** Text segment follows **

Personal information
- Full name: Trần Hoàng Phúc
- Date of birth: 28 April 2001 (age 25)
- Place of birth: Vĩnh Long, Vietnam
- Height: 1.81 m (5 ft 11 in)
- Position: Center back

Team information
- Current team: Công An Hồ Chí Minh City
- Number: 28

Youth career
- 2012–2020: PVF

Senior career*
- Years: Team / Apps / (Gls)
- 2020: Phố Hiến / 5 / (0)
- 2021–2022: Bà Rịa-Vũng Tàu / 19 / (0)
- 2023–: Công An Hồ Chí Minh City / 62 / (0)

International career^{‡}
- 2019: Vietnam U19 / 3 / (0)

= Trần Hoàng Phúc =

Vietnamese footballer

Trần Hoàng Phúc (born 28 April 2001) is a Vietnamese professional footballer who plays as a center back for V.League 1 club Công An Hồ Chí Minh City.

== Club career ==
Born in Vĩnh Long, Hoàng Phúc started his youth career playing for the youth team of his region. He joined PVF Football Academy in 2012.

In 2021, he joined V.League 2 club Bà Rịa-Vũng Tàu for two seasons, before returning at the club.

In 2023, Hoàng Phúc joined V.League 1 side Hồ Chí Minh City.

== International career ==
Hoàng Phúc took part in the 2019 AFF U-18 Youth Championship with Vietnam under-18s and appeared in three group stage matches.

In August 2025, Hoàng Phúc received his first call up to the Vietnam national team for an internal training camp.

** End of Text segment **

## Task instructions
Copy out the footballer profile above in full, word for word.

** Data for review follows **

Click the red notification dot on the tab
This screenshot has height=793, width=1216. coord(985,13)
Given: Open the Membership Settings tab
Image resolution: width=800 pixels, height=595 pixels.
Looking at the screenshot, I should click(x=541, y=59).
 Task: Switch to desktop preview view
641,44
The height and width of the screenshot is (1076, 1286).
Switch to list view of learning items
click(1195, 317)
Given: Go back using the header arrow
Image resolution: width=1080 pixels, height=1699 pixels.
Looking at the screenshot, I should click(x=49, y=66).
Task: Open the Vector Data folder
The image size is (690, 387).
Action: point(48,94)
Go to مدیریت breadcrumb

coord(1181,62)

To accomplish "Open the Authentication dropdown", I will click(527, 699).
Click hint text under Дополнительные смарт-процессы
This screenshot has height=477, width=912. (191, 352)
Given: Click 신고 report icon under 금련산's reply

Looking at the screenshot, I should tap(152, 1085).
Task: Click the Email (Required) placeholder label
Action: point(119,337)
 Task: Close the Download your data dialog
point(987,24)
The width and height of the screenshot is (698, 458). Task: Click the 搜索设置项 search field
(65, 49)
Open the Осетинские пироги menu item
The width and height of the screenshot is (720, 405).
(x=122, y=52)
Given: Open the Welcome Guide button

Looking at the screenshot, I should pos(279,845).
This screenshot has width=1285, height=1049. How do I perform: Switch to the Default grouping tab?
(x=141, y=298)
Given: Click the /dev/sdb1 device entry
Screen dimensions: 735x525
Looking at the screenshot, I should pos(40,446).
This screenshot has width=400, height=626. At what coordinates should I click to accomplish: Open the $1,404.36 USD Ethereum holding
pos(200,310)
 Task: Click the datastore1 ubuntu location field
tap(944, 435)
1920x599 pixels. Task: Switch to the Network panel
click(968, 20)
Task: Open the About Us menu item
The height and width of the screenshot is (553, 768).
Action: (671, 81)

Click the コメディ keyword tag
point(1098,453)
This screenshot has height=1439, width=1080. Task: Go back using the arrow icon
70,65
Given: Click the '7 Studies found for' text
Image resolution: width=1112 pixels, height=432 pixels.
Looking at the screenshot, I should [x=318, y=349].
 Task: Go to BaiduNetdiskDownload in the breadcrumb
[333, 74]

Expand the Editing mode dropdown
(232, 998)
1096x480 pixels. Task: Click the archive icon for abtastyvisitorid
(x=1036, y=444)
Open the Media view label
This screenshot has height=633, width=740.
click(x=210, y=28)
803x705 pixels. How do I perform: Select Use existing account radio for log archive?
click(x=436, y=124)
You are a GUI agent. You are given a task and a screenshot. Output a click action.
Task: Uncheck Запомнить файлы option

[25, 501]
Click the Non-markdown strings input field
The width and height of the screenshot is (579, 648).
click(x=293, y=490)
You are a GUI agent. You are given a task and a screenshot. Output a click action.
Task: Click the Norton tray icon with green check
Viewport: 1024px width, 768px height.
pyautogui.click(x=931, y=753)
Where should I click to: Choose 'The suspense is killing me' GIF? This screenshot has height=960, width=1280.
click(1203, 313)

** End of Data for review **

## Written response
Personal information
- Full name: Trần Hoàng Phúc
- Date of birth: 28 April 2001 (age 25)
- Place of birth: Vĩnh Long, Vietnam
- Height: 1.81 m (5 ft 11 in)
- Position: Center back

Team information
- Current team: Công An Hồ Chí Minh City
- Number: 28

Youth career
- 2012–2020: PVF

Senior career*
- Years: Team / Apps / (Gls)
- 2020: Phố Hiến / 5 / (0)
- 2021–2022: Bà Rịa-Vũng Tàu / 19 / (0)
- 2023–: Công An Hồ Chí Minh City / 62 / (0)

International career^{‡}
- 2019: Vietnam U19 / 3 / (0)

= Trần Hoàng Phúc =

Vietnamese footballer

Trần Hoàng Phúc (born 28 April 2001) is a Vietnamese professional footballer who plays as a center back for V.League 1 club Công An Hồ Chí Minh City.

== Club career ==
Born in Vĩnh Long, Hoàng Phúc started his youth career playing for the youth team of his region. He joined PVF Football Academy in 2012.

In 2021, he joined V.League 2 club Bà Rịa-Vũng Tàu for two seasons, before returning at the club.

In 2023, Hoàng Phúc joined V.League 1 side Hồ Chí Minh City.

== International career ==
Hoàng Phúc took part in the 2019 AFF U-18 Youth Championship with Vietnam under-18s and appeared in three group stage matches.

In August 2025, Hoàng Phúc received his first call up to the Vietnam national team for an internal training camp.